Report by Hannah Merret
Many mums in our local area will know Brydon Williams, one of our wonderful community midwives. Brydon is one of the six volunteer trustees of Midwives@Ethiopia. In Brydon’s words: “The charity’s work falls in line with the internationally set Sustainable Development Goals (SDGs) aimed at improving maternal and child health as well as with the Ethiopian Governments Strategy for Health. Much of the funding has come from the Welsh Government, Hub Cymru as well as from a Sainsbury’s charitable trust (Headley Trust). Fundraising efforts are on-going and we are always glad of help and support with this. The latest project has been to support a nominated health centre in setting standards to improve Women Friendly Services for their facility. We aim to make the work sustainable by cascading skills, and low cost teaching aids are used where possible. Local knitters keep us supplied with knitted items. As an incentive for rural women to use health centres and access skilled health care we have been providing one Health Centre with basic ‘Postnatal Kits’ (baby hat and jumper/babygro, soap and towel). We also provide low cost ‘Clean Delivery Kits’ to the Health Centre we link with. We have produced beautiful picture cards; primarily for village health workers to use to convey essential pregnancy and neonatal related health messages to rural communities. A small sample of these items can currently be seen on display in the Abergavenny Castle Museum.”

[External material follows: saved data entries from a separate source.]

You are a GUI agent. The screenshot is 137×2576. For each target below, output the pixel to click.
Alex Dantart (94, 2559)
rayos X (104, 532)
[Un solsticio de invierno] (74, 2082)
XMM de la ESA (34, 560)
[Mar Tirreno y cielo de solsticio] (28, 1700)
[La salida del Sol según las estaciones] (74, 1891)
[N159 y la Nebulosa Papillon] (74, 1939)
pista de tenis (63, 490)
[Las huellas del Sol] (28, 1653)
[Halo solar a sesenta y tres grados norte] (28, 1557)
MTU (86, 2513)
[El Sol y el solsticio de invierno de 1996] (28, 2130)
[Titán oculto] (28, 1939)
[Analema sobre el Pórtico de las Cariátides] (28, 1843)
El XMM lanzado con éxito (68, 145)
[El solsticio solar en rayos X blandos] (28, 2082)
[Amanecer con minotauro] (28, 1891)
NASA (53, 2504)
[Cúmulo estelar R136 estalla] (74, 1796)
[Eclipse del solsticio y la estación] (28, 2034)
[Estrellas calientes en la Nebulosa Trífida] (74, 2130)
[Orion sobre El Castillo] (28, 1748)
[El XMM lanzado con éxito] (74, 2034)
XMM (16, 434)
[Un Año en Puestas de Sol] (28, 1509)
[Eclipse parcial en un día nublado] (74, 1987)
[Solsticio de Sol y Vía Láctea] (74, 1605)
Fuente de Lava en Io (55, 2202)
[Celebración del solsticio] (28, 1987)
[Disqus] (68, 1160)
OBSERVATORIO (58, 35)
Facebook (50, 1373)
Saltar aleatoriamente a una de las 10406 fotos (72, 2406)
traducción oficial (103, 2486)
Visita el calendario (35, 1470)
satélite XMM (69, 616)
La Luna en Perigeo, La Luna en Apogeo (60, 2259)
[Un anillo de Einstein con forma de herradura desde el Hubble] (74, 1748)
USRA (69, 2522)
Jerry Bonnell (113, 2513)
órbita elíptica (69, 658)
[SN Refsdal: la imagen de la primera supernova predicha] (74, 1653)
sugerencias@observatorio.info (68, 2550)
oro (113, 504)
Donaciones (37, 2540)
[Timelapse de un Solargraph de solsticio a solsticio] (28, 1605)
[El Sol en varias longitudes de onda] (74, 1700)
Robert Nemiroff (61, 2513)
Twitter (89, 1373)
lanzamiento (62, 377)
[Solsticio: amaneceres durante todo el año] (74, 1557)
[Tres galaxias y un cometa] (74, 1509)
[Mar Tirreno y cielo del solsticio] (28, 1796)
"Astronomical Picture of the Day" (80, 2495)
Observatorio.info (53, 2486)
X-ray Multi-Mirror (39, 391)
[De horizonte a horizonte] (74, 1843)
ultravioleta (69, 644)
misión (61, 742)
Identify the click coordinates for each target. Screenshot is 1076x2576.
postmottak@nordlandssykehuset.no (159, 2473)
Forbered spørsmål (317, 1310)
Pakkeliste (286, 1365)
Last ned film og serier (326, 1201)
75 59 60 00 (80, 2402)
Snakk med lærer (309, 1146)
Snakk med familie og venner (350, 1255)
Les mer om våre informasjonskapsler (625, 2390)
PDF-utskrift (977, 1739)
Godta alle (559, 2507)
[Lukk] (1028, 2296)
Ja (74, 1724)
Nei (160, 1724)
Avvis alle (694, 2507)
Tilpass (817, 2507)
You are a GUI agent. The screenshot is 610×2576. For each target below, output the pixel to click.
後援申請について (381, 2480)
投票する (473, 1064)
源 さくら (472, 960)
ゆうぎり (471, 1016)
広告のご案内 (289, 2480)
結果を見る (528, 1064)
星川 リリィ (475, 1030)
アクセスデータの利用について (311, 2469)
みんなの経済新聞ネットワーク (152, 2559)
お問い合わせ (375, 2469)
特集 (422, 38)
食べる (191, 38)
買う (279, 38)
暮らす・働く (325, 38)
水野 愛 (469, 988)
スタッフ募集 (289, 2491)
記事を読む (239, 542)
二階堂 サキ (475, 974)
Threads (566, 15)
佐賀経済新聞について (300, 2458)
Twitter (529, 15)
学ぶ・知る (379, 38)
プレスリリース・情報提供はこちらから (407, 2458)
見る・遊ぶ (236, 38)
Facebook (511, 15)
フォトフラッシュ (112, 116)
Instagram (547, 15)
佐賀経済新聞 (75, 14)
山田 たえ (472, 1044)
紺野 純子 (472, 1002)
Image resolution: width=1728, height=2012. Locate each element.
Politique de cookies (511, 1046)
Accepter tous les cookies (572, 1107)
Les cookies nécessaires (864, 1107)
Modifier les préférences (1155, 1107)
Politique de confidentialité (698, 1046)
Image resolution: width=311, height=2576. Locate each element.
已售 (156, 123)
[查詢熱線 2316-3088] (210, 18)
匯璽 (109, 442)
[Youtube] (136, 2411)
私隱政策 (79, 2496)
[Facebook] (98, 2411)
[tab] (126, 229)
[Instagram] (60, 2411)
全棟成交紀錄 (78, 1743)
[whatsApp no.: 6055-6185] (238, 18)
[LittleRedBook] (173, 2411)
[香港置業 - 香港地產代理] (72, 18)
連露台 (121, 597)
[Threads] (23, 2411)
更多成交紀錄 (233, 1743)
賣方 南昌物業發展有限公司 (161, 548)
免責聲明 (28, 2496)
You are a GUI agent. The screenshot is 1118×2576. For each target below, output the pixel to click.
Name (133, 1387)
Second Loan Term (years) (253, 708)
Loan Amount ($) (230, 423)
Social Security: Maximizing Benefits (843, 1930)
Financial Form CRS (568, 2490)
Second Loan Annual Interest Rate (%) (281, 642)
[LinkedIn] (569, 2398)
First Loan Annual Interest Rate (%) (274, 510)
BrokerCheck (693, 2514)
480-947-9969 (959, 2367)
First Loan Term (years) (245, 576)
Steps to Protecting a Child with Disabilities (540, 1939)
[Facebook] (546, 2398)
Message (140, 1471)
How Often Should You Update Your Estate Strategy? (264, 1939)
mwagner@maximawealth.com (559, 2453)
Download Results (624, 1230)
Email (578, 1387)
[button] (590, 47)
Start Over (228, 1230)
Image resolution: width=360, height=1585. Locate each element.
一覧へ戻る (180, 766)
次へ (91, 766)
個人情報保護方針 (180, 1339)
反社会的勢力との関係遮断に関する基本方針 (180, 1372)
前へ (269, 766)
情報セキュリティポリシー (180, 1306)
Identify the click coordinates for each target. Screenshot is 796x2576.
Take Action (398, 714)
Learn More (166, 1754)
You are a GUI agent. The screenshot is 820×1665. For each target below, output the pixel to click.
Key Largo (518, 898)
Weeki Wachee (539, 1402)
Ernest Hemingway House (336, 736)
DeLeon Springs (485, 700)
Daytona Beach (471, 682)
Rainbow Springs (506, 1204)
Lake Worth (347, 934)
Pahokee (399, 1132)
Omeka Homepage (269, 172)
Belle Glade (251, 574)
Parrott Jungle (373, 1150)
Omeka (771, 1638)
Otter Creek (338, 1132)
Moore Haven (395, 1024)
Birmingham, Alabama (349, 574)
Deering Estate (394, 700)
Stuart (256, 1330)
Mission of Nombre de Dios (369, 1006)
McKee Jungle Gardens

A team of six of us travelled to rural areas of Ethiopia in May. Although I had spoken on many occasions to the midwives about the charity’s work, nothing could prepare me for the reality of seeing conditions in rural Ethiopia first hand. We worked specifically with one Health Centre, as mentioned by Brydon above, to develop a set of maternity care standards. This centre was situated at the top of a very steep 4km dirt track, and provided care to women during pregnancy and delivery, along with serving the community in general with an out-patients clinic. I’m not sure many of us could image having to walk several kilometres up a steep hill when either seriously ill or in labour, but this is the reality of many rural communities in Ethiopia. The staff at the centre were absolutely fantastic, but in many ways the odds were stacked against them with a lack of running water, electricity, and other facilities. The charity midwives absolutely stunned me with their skills and knowledge during our time at the health centre – they worked tirelessly to deliver training, working in partnership to develop standards of care. It was incredible to see just how valued the work was by both the staff and local community.